Slow Food, Maine Lobster
Turin, Italy
by Paul Molyneaux
In late September, I found myself among a million people in what amounted to a well-organized food riot on the north bank of the Po River in Turin, Italy. Every other year the international Slow Food movement hosts an event here called Terra Madre (Mother Earth), a celebration of small-scale farming and fishing.
Surrounded by farmland in the shadow of the Alps, Turin may not seem like the place to talk about fish, but that did not stop us. Fishermen, seafood dealers, and fisheries activists gathered on the margins of the crush of people and food stalls, where we shared our views on the problems facing small-scale fisheries and how to surmount them.

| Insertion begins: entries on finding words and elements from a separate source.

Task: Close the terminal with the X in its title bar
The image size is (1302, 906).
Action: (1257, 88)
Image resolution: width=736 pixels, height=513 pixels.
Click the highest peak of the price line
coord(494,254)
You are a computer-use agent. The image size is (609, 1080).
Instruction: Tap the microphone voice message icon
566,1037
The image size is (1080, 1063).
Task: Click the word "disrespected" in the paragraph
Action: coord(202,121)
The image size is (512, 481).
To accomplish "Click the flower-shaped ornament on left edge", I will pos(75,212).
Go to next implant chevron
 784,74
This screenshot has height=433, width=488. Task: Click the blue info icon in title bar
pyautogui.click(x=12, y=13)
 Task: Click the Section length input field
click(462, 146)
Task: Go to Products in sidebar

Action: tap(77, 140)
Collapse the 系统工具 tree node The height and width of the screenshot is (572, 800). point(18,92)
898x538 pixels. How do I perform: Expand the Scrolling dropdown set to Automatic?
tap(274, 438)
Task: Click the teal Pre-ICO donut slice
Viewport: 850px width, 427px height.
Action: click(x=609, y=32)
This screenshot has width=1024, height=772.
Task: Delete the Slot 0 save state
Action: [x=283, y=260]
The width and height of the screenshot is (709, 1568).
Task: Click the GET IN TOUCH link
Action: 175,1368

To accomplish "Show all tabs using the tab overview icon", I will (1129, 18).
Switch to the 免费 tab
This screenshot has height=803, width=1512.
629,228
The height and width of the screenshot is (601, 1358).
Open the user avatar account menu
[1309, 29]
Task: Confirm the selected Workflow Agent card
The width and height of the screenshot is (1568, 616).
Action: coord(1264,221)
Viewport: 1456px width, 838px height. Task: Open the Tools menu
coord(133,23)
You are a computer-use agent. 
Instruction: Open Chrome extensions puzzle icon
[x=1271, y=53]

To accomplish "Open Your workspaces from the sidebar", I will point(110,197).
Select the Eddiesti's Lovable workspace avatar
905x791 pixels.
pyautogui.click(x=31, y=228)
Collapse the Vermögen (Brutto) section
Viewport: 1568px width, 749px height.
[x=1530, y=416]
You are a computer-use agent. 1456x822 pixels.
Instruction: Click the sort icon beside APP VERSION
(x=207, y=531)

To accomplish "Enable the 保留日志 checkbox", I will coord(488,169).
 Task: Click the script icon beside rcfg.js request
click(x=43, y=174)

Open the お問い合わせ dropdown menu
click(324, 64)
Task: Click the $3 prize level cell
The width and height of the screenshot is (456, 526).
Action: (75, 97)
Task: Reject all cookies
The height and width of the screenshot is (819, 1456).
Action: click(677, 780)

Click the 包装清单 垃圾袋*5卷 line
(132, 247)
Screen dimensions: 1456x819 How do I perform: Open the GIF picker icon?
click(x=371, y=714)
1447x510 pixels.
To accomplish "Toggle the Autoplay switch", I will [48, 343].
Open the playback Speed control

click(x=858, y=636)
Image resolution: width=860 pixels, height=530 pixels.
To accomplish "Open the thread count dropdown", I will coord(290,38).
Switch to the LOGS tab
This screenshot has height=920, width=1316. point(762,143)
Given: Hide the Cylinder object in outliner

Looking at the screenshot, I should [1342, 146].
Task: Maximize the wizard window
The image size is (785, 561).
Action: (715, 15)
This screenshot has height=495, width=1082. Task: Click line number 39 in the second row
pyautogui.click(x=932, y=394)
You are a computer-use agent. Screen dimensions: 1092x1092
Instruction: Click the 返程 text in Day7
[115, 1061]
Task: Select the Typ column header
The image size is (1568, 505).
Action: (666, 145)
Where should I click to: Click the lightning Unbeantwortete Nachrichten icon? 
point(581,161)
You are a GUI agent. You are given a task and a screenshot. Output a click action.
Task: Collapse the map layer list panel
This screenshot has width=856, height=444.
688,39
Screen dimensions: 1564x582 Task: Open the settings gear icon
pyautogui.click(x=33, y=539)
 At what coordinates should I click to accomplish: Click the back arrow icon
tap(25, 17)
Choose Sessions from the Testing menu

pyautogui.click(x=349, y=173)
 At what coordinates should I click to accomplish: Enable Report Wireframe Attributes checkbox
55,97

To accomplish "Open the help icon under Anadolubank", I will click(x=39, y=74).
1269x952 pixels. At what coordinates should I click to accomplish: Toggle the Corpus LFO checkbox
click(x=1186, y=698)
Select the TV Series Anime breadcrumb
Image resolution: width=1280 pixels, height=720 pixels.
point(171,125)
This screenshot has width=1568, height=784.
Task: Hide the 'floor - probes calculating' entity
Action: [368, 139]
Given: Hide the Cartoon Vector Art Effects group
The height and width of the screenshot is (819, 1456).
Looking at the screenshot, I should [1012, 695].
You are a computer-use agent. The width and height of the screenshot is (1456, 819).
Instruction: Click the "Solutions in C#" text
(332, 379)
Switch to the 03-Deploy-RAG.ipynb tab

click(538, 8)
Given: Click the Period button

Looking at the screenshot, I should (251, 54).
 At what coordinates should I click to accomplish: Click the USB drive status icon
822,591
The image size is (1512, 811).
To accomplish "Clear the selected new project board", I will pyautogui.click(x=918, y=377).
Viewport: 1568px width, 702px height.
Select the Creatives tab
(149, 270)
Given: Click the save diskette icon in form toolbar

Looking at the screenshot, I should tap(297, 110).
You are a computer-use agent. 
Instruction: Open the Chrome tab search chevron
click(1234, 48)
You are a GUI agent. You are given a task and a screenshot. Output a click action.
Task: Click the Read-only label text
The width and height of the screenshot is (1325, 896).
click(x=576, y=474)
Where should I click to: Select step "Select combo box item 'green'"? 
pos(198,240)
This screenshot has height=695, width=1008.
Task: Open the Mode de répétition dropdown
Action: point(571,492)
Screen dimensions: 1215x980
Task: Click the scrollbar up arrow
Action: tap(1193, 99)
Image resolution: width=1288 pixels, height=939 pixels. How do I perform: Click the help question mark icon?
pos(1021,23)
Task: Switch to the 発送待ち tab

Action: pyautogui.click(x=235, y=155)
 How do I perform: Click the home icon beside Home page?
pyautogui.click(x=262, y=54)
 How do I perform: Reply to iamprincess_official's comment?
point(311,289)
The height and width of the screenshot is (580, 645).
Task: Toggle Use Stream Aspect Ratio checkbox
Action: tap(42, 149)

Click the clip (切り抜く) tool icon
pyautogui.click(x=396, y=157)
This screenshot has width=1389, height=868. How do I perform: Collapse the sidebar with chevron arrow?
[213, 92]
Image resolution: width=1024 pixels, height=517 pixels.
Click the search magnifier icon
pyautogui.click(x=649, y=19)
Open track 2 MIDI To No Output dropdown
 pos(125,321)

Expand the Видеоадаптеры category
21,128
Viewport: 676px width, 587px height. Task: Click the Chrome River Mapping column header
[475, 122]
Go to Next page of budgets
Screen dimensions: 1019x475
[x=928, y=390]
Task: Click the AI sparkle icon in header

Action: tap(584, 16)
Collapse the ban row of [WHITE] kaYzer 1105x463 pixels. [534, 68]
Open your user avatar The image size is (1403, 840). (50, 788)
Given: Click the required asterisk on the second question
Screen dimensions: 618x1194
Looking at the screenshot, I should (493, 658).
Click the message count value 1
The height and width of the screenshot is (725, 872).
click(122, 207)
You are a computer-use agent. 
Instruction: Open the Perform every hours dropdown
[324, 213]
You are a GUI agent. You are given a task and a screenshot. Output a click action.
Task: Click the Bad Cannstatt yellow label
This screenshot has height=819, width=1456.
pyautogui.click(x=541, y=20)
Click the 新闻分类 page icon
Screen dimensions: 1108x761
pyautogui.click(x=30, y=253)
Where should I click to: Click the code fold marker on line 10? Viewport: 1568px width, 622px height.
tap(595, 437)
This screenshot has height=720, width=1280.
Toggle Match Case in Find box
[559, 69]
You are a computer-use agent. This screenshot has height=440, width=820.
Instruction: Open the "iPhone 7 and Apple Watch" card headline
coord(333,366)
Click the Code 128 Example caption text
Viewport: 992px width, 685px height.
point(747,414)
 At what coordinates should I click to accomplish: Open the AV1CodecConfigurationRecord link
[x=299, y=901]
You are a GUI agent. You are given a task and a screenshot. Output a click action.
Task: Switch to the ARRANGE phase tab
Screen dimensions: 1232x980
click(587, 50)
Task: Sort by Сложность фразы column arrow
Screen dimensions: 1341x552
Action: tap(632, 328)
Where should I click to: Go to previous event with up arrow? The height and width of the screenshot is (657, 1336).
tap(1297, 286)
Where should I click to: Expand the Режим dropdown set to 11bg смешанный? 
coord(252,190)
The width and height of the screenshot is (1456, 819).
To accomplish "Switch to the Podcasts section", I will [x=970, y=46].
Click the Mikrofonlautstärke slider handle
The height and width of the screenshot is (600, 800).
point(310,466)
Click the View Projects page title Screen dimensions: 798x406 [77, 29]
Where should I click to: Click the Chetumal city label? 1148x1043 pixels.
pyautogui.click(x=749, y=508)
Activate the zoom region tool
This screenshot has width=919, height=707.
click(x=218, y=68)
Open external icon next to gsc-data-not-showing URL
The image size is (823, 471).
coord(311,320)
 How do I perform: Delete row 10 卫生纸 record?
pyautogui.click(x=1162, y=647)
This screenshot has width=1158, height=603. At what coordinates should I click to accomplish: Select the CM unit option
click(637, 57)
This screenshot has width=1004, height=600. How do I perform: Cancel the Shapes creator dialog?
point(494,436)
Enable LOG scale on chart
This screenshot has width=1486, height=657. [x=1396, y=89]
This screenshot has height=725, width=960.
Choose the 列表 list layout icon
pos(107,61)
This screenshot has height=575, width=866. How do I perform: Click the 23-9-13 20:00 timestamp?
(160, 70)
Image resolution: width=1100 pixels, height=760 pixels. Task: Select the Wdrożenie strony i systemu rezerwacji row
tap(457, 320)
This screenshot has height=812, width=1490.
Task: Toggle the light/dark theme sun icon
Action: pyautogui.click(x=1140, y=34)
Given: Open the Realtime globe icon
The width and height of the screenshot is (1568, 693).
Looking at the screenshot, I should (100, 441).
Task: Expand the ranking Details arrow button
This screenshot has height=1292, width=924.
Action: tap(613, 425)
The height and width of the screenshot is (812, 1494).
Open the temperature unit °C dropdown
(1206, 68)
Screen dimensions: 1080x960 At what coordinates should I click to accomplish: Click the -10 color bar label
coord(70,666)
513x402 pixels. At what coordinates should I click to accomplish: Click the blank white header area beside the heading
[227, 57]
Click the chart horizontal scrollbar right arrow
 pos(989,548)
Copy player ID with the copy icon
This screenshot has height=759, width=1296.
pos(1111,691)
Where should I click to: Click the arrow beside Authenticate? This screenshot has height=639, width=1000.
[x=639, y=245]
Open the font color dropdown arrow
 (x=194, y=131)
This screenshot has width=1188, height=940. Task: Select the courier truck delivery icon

The three major topics of the event this year were privatization of the oceans, “ocean grabbing,” as host Michèle Mesmain, the Slow Fish campaign organizer, calls it; followed by success stories from fishermen around the world; and a workshop on how to create an open-source eco-label for small-scale fisheries. This article could be very long, but what I’m offering are snapshots of a three-day-long conversation among fishing people who believe they have a future.
On the first day of the event, Astrid Alexandersen, a young activist with the Danish/African NGO Afrika Konakt, offered her critique of Blue Carbon Trading, in which a network of government, businesses and large NGOs hope to generate at least $3 trillion in carbon credit. According to Alexandersen, various organizations were promising to restore wetlands, mangroves, and estuaries around the world, not necessarily to reduce carbon output, but to generate credits that would be sold on the international carbon market.